The researcher working for Cambridge Analytica also captured a lot of signals that aren’t in voter files. According to news accounts, the researcher, Aleksandr Kogan, developed a Facebook app with a personality quiz. When users opted in, as about 300,000 eventually did, they gave him access to information in their profiles. At the time, circa 2013, Facebook also permitted developers to access information about such users’ friends, which is how the number of profiles in question ballooned into an enormous sampling of U.S. voters. (Facebook has since changed that policy and cut that access off.)

Facebook says there was no “data breach.” The problem, the company says, is that Kogan misled the company and users about how he would use the information, improperly sharing the data with a commercial firm. According to reports, Cambridge Analytica paid Kogan’s firm something in the neighborhood of $1 million — covering the costs to do the research as well as incentives for people to take the quiz — to get the information.

Cambridge Analytica has denied using the Facebook data, though it has admitting to possessing it. Reports from the New York Times and Guardian detail the firm’s intention to use “likes” to help build algorithms that can predict the personality traits of voters. Armed with that kind of data, a firm could in theory tailor political messages that play on factors like people’s neuroticism or openness.

> [Listed records]
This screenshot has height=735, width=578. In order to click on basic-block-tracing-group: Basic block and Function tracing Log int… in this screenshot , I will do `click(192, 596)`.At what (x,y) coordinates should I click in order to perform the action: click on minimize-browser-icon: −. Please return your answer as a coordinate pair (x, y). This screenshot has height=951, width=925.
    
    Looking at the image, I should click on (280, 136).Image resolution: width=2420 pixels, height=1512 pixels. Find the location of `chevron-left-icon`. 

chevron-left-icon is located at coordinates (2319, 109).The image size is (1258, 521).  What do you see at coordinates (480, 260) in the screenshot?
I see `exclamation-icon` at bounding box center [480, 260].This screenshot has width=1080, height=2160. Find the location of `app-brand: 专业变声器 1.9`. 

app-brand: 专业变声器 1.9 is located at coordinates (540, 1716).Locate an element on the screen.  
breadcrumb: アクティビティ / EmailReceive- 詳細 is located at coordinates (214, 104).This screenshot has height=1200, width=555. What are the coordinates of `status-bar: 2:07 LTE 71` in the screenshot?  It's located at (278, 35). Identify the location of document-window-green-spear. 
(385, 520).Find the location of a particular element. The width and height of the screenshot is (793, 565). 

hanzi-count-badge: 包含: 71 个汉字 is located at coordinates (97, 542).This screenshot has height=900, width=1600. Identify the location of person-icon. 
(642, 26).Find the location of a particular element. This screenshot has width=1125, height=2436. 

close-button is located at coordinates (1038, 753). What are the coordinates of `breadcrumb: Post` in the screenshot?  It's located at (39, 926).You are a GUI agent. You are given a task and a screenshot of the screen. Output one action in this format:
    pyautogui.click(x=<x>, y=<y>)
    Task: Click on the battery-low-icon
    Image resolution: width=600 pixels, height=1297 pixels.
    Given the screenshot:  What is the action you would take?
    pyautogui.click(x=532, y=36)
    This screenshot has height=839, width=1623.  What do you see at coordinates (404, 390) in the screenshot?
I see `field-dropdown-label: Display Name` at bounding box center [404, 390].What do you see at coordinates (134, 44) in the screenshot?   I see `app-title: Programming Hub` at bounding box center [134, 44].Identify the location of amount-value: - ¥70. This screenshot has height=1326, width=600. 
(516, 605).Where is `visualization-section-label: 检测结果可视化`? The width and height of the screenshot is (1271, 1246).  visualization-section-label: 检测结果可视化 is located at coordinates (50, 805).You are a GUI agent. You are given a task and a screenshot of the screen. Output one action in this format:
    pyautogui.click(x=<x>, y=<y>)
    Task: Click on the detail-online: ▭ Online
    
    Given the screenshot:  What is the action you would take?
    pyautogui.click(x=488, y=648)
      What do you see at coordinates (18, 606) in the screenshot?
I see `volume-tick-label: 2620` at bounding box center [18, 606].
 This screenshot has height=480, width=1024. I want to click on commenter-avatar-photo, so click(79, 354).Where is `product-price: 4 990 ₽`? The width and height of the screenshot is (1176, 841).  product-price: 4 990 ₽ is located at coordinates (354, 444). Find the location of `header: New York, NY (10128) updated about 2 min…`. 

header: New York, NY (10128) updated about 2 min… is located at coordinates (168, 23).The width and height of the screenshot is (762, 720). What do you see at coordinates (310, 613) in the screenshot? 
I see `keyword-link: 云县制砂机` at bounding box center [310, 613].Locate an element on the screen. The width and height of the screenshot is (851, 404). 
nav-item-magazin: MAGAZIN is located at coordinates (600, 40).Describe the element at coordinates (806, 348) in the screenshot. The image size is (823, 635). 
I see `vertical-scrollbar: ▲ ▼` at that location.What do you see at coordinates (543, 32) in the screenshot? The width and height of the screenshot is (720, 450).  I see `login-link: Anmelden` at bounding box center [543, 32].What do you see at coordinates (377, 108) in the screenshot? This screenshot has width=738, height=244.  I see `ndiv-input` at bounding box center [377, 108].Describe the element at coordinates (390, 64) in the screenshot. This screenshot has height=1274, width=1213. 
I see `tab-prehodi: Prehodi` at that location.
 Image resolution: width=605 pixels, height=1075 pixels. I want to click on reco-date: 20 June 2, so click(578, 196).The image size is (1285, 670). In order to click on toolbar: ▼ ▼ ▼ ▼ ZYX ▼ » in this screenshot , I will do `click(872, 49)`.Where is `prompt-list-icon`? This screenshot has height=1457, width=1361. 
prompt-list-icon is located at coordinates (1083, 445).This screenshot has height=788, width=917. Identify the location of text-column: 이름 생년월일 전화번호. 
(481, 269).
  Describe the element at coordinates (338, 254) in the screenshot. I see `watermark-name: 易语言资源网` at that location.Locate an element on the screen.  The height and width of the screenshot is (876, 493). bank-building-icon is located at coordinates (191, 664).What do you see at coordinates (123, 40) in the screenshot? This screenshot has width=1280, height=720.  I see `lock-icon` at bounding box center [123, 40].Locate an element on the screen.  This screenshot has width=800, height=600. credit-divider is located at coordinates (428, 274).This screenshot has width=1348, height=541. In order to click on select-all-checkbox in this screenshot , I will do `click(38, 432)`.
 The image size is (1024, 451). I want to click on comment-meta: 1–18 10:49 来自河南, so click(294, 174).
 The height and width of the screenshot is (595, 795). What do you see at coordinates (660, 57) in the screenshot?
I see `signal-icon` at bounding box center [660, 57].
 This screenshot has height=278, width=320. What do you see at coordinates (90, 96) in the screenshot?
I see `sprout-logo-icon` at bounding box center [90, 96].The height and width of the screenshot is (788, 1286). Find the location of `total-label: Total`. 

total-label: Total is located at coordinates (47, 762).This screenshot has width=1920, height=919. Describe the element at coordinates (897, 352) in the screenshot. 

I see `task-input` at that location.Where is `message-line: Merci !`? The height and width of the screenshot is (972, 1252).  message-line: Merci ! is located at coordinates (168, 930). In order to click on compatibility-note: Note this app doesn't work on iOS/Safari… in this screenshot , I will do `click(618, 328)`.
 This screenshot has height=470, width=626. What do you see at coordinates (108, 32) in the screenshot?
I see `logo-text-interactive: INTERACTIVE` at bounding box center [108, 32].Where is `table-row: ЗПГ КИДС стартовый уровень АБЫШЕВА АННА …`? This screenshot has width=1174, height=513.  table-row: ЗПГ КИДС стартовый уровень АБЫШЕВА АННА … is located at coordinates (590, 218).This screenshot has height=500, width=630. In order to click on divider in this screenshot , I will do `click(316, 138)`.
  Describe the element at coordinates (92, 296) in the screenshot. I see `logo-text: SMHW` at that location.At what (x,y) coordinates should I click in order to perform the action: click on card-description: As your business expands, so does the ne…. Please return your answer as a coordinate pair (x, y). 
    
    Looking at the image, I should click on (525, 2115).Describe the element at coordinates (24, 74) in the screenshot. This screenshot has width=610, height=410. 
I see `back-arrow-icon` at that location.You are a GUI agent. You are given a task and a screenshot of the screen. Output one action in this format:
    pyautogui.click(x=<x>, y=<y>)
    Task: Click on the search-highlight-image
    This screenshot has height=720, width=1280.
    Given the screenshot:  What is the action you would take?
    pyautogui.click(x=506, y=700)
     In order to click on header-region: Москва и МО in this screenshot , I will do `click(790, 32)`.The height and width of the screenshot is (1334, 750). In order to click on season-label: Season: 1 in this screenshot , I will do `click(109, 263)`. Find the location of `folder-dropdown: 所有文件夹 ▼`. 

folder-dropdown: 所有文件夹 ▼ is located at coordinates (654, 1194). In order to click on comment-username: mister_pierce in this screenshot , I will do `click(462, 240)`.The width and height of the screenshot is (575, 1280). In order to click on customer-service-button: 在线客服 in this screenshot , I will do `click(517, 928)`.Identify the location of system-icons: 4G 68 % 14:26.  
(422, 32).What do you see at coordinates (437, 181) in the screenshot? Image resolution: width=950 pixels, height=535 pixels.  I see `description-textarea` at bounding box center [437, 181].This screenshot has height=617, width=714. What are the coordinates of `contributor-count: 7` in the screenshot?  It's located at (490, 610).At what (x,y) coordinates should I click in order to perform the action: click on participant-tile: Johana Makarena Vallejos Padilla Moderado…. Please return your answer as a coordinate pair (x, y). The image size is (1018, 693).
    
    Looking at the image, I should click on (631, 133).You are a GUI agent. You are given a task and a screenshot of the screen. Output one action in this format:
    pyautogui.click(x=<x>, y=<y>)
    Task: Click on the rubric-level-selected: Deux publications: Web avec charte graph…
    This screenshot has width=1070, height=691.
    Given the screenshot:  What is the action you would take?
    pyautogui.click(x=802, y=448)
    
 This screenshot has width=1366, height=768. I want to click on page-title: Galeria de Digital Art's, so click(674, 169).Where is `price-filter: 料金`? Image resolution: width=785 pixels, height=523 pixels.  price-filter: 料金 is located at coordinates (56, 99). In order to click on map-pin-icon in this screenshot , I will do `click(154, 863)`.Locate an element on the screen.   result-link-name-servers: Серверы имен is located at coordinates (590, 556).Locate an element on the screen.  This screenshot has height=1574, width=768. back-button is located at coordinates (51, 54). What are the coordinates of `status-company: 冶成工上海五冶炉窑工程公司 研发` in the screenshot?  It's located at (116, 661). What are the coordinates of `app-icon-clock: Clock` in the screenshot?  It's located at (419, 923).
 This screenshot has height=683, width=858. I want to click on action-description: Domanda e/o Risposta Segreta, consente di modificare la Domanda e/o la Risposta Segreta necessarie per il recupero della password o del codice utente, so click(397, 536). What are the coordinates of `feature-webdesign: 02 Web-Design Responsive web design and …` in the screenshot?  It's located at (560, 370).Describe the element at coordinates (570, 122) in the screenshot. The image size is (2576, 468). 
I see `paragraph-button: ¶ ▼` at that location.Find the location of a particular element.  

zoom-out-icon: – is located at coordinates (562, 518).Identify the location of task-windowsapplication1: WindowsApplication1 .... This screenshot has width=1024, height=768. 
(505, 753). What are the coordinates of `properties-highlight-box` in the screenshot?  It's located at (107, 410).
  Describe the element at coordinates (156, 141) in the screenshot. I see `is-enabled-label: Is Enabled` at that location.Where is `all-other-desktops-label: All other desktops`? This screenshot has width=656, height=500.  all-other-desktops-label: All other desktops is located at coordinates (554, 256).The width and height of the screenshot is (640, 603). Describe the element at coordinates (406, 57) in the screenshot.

> [Questions on the material]
1 - Retype everything in the Cambridge Analytica passage from "Facebook says there" down to "get the information.".
2 - Answer these questions from the Cambridge Analytica passage:
(a) About how many users eventually opted in to Kogan's app?
(b) Roughly how much did Cambridge Analytica pay Kogan's firm for the information?
(c) Which two publications' reports detail the firm's intention to use "likes" to build algorithms?
The records are separate material with no connection to the Cambridge Analytica passage.

> [Exercise answers]
1 -
Facebook says there was no “data breach.” The problem, the company says, is that Kogan misled the company and users about how he would use the information, improperly sharing the data with a commercial firm. According to reports, Cambridge Analytica paid Kogan’s firm something in the neighborhood of $1 million — covering the costs to do the research as well as incentives for people to take the quiz — to get the information.

2 -
(a) About 300,000
(b) Something in the neighborhood of $1 million
(c) The New York Times and the Guardian